El-Amrousi's Kilmitein Abrak min Mitein (Two Words Can Do More than Two Hundred) showed a protester carrying slogans defending Islam and the veil and trying alternately to argue or push his way into conference halls and being rudely rebuffed. Abdallah's Nuzha (Picnic), on the other hand, seemed more ideologically innocuous and romantically oriented, contrasting the peace, beauty and harmony one feels in a garden, in the arms of mother nature, so to speak, with the ugliness, roughness, deafening noise and roaring traffic on Cairo's crowded streets. Ahmed Fu'ad's Hayya Nukafeh Al-Tallawuth Al-Sam'y (Let's Fight Auditory Pollution) offered an even more jarring treatment of the same theme. Indeed, one prominent feature of this festival was the extremely painful loudness of the musical soundtracks that accompanied the performances.

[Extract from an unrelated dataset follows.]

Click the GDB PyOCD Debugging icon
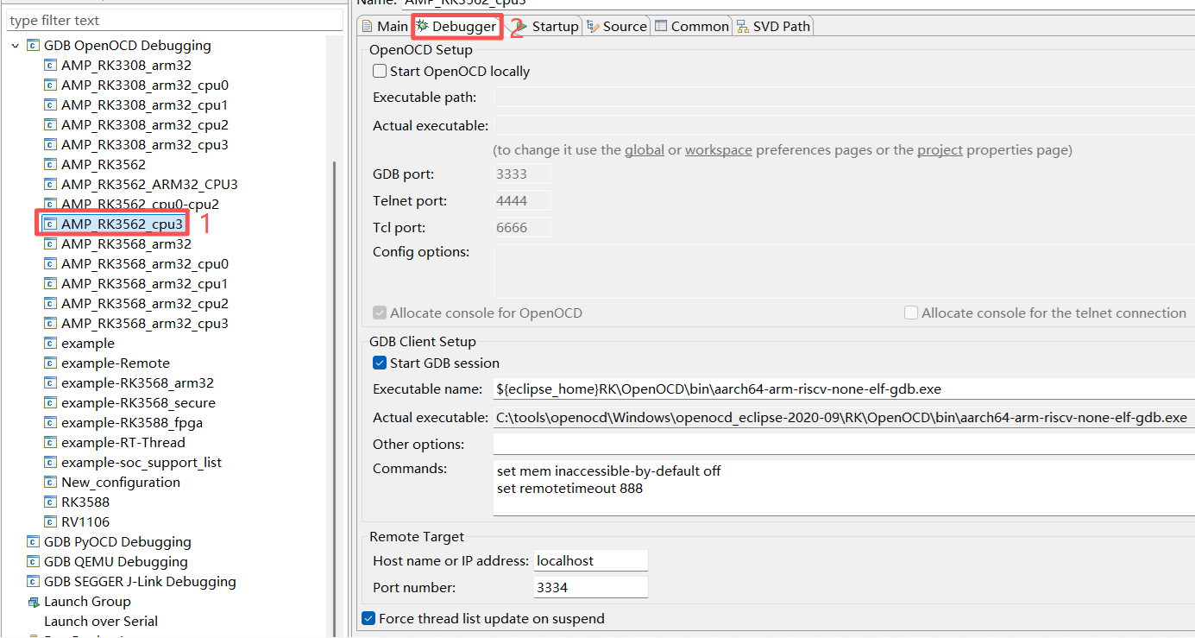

Wisam Medani's Akher Nuqtet Wusuul fi Mu'anat Ahad Mutasalliqi Al-Gibal (The Last Point of Endurance in the Struggle of a Mountain Climber) was meant as a political metaphor for the struggle of the Palestinians; but though blissfully quiet and relatively less nerve- racking, it was unfortunately performed in near total darkness with a few barely legible posters carrying slogans. Alaa' Hassan's Game Over (the English words are used in the title), performed by his Chalet troupe, boasted an army of actors numbering 18 who represented two competing teams in a succession of rowdy games. The two remaining performances were Osama Hassan's Rayeh Gaay (Back and Forth) and Mohamed El-Se'eidi's Al-Muwaten (Citizen) 82 and, quite honestly, I can tell you nothing about them. Though I am sure I saw them and was wide-awake when I did so, it is as if they had been completely blotted out of my memory. Nothing remains, not a flicker, a stray tune or a gesture. I suppose this comes from cramming too many shows in two days, especially when preceded and succeeded by feverish bouts of intensive play-consumption. Or could it be that my once infallible memory for theatre is finally showing signs of aging?
Fourth Pantomime Festival at El-Sawy Cultural Centre (El-Saqia), Zamalek, Cairo, 6-7 July.